The exempted research activities include surveys, interviews, and other forms of free communication between researchers and human adults, aptitude testing, the observation and recording of verbal and nonverbal behavior in schools and public places (for example, courtrooms), benign behavioral interventions (including ordinary psychology experiments), secondary-data analysis, and other low-risk projects and research procedures.
The decision as to whether a project should be exempt is left to the researcher, presumably using a plainly defined, self-administered exemption tool. The overhauled policy — which holds that exempted research activities should be excused from board review with no requirement of IRB approval of the exemption — aligns with a longstanding recommendation for reform proposed by a special committee of the American Association of University Professors and is consistent with the recommendations of a special panel of the National Research Council. That’s the good news.
The bad news is that the new regulations don’t take effect until next January.
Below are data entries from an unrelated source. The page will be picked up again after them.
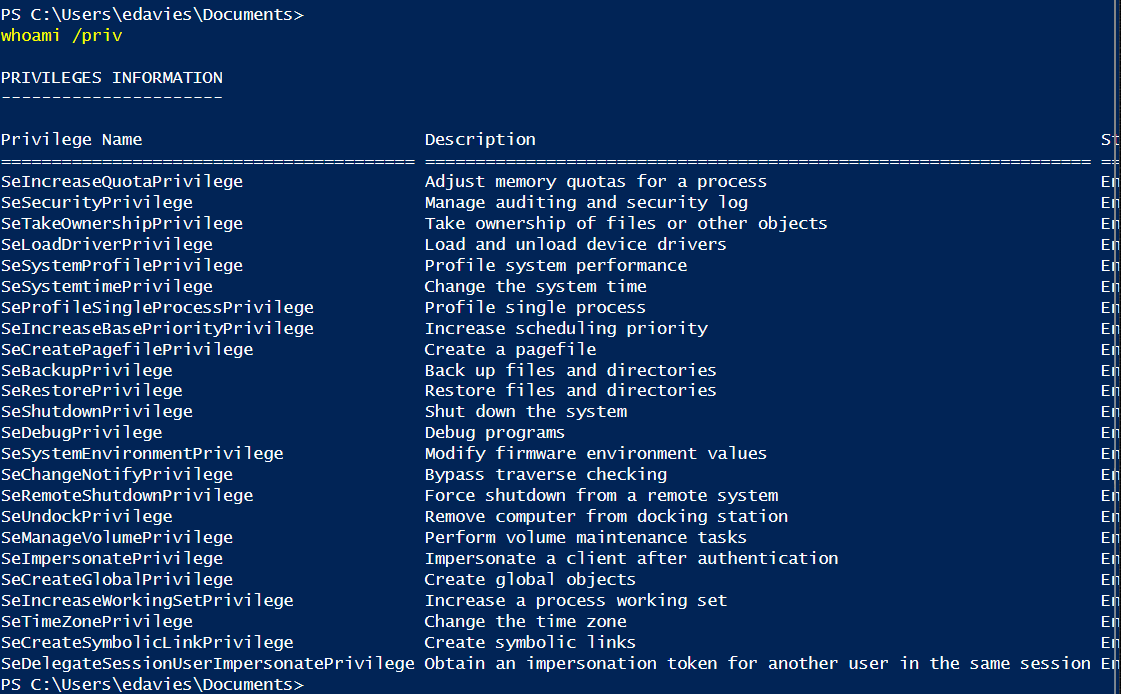Click the whoami /priv command text
This screenshot has height=694, width=1121.
[61, 35]
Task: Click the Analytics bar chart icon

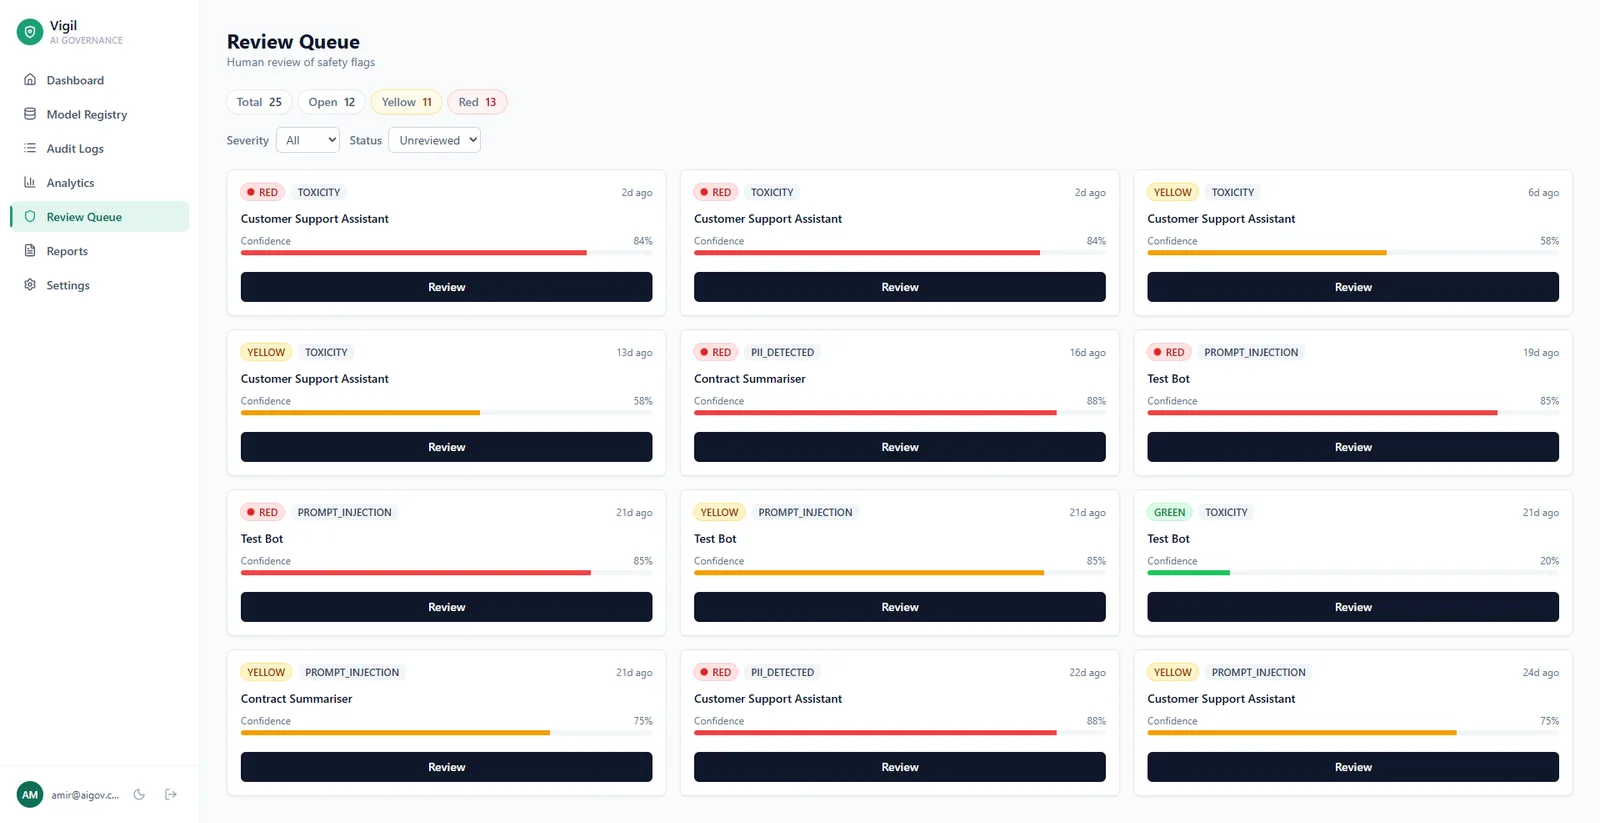Action: point(30,182)
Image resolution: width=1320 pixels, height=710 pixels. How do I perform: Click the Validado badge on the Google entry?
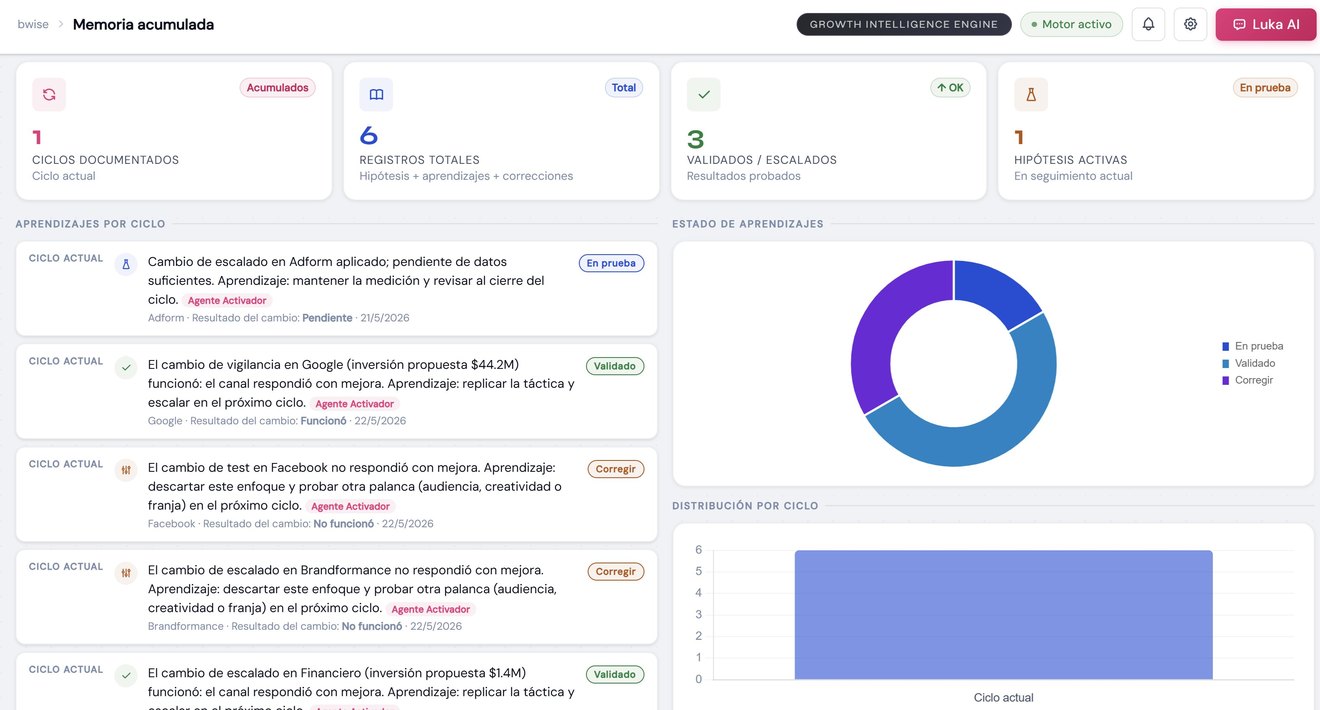point(615,366)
University research administrators have 10 months to decide how to interpret and put them in place, via the local institutional review boards, which are made up of faculty members and nonacademic professionals. Will they do the right thing and walk through the door? Will the delivery of a new and improved review-board system prove to have been worth the wait?
The reform is long overdue. In 1974, Congress created a federal regulatory system for institutional-review-board oversight of federally funded research projects involving interactions with humans. Risk-averse university administrators throughout the country, advised by cautious general counsels, decided to run an extra regulatory mile. Although there was no federal requirement that they do so, they enabled mission creep by requiring IRB approval of all research with humans regardless of the funding source (public, private, or personal).
This was a shock to many academic researchers. Socrates himself would probably roll over in his grave if he knew about the hoops his academic heirs in the humanities, law, and the social sciences have been jumping through in recent decades to even gain permission to ask questions, including the requirement for vetting of questions by a review board before they get asked.
When the regulatory system was first launched in the 1970s many scholars fought the good fight, but they lost the battle to protect low-risk social-science research activities from bureaucratic surveillance, project licensing, and the power of prior restraint granted to IRB committees. Over the decades their defeat has been costly for everyone. The considerable burden of unnecessary reviewing placed on review-board staffs results in delays of weeks and months before research permission is granted at many places.
Applications seeking permission to do low-risk research are routinely returned time and again with requests from the IRB for more information of no importance. One of our favorites: “What consonant strings will you have subjects memorize?” There are many examples where arbitrary limits have been placed on free inquiry and scientific discovery, none of which are subject to appeal.
In general, far too much effort has been expended protecting human subjects from the nonexistent risks of being asked questions or from participating in verbal learning experiments. All this has had a chilling and damaging effect on the creativity (and careers) of scholars and scientists, especially those just beginning their careers.
Happily, we are now in a position to fix the system. University research administrators are at liberty to exempt all low-risk research (including government-supported projects) from IRB review. The ball is in their court.
University faculty members in the humanities and the social sciences should make sure it is in their court, as well. We hope our colleagues across the country will invite their academic administrators to acknowledge their newfound capacity to deregulate low-risk research with human subjects and find out what they are planning to do over the next 10 months, or not do.
They should urge administrators to generously interpret and fully support the opportunity for exemptions. Those who have become accustomed to licensing research may not want to give up institutional review board control, or may be inclined to interpret the new regulations as narrowly as possible.
Faculty members, then, must beware of overly defensive (nothing ventured, nothing lost) legal strategies that encourage mission creep and be skeptical of proposed additions to the new rules, such as a requirement for formal IRB review before any research project is exempted. Research administrators and IRB heads should be asked to report their intentions at faculty meetings, where they can be discussed and debated.
This is a moment of truth for academe. American universities know how to talk the talk of academic freedom. Yet after so many years of overregulation do we still have the will, and the courage, to actually walk the walk?
Richard A. Shweder is a professor in the department of comparative human development at the University of Chicago. Richard E. Nisbett is a professor in the department of psychology at the University of Michigan at Ann Arbor.